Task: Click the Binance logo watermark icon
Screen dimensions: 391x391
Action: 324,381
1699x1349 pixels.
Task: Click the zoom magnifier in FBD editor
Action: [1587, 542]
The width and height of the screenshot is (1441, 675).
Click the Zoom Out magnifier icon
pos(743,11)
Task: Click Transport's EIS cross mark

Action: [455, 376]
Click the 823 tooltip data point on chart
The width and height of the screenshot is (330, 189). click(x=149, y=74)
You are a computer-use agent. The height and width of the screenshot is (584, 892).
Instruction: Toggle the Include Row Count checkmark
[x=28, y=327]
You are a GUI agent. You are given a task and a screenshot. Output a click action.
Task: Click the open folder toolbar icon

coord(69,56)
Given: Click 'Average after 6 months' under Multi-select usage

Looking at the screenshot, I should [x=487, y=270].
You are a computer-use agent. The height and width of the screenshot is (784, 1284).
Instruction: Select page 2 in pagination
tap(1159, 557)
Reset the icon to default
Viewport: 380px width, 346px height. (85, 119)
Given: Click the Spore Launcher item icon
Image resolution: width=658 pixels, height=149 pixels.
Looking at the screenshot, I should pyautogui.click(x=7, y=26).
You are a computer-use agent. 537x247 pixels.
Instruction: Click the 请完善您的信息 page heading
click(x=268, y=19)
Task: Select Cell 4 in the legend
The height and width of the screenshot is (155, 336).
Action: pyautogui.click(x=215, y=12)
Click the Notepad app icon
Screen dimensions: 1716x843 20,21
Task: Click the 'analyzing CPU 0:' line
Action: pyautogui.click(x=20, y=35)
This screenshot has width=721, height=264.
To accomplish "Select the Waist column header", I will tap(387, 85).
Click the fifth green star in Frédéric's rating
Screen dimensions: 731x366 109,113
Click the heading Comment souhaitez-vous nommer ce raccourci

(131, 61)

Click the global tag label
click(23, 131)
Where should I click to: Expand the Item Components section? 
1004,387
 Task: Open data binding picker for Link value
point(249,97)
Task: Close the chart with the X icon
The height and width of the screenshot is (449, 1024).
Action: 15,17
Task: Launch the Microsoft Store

-=-=-

» **Given task**
Copy every item above word for word, line by line, in the same order.

» **Task answer**
Task: Click the Binance logo watermark icon
Screen dimensions: 391x391
Action: 324,381
1699x1349 pixels.
Task: Click the zoom magnifier in FBD editor
Action: [1587, 542]
The width and height of the screenshot is (1441, 675).
Click the Zoom Out magnifier icon
pos(743,11)
Task: Click Transport's EIS cross mark

Action: [455, 376]
Click the 823 tooltip data point on chart
The width and height of the screenshot is (330, 189). click(x=149, y=74)
You are a computer-use agent. The height and width of the screenshot is (584, 892).
Instruction: Toggle the Include Row Count checkmark
[x=28, y=327]
You are a GUI agent. You are given a task and a screenshot. Output a click action.
Task: Click the open folder toolbar icon

coord(69,56)
Given: Click 'Average after 6 months' under Multi-select usage

Looking at the screenshot, I should [x=487, y=270].
You are a computer-use agent. The height and width of the screenshot is (784, 1284).
Instruction: Select page 2 in pagination
tap(1159, 557)
Reset the icon to default
Viewport: 380px width, 346px height. (85, 119)
Given: Click the Spore Launcher item icon
Image resolution: width=658 pixels, height=149 pixels.
Looking at the screenshot, I should pyautogui.click(x=7, y=26).
You are a computer-use agent. 537x247 pixels.
Instruction: Click the 请完善您的信息 page heading
click(x=268, y=19)
Task: Select Cell 4 in the legend
The height and width of the screenshot is (155, 336).
Action: pyautogui.click(x=215, y=12)
Click the Notepad app icon
Screen dimensions: 1716x843 20,21
Task: Click the 'analyzing CPU 0:' line
Action: pyautogui.click(x=20, y=35)
This screenshot has width=721, height=264.
To accomplish "Select the Waist column header", I will tap(387, 85).
Click the fifth green star in Frédéric's rating
Screen dimensions: 731x366 109,113
Click the heading Comment souhaitez-vous nommer ce raccourci

(131, 61)

Click the global tag label
click(23, 131)
Where should I click to: Expand the Item Components section? 
1004,387
 Task: Open data binding picker for Link value
point(249,97)
Task: Close the chart with the X icon
The height and width of the screenshot is (449, 1024).
Action: 15,17
Task: Launch the Microsoft Store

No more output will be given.